* Work to be completed *
How many separate lines of the data contain "agent"? Give the count and nothing else.

(Source records)
* * * * * * * * *

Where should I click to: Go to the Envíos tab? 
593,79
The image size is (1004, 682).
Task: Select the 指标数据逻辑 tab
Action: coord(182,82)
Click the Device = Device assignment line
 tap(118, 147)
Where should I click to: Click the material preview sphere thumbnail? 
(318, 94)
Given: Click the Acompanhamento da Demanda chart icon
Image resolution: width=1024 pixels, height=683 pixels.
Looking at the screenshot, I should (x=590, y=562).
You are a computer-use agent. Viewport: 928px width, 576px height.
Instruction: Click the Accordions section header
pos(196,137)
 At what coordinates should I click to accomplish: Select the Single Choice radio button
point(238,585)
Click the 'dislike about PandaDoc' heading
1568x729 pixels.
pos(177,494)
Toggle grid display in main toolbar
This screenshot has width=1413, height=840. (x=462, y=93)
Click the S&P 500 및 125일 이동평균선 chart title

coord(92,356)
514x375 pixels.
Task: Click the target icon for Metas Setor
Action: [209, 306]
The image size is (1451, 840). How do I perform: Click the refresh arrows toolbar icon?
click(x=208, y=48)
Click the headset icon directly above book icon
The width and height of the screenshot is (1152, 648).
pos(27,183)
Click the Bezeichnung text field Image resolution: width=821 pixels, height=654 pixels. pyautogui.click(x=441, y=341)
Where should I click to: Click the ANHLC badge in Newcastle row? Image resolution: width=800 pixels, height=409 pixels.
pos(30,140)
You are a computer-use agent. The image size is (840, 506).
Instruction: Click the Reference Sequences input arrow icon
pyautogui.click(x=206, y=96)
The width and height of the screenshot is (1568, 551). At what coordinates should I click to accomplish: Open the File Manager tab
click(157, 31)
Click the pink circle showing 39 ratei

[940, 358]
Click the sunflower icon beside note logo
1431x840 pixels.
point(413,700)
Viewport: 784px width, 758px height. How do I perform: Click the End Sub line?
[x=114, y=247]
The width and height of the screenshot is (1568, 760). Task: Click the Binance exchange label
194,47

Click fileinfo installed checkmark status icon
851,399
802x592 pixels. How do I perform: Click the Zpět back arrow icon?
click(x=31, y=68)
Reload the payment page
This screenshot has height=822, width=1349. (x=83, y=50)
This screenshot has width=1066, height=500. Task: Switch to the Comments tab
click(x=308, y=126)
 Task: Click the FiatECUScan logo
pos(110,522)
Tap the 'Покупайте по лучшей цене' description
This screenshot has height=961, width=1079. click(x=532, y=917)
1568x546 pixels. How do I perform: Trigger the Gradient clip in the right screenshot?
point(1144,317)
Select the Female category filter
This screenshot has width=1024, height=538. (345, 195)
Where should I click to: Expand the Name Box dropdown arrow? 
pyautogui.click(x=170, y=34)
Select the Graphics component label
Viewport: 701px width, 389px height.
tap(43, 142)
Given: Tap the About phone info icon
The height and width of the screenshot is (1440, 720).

* * * * * * * * *

* Reply to the task *
2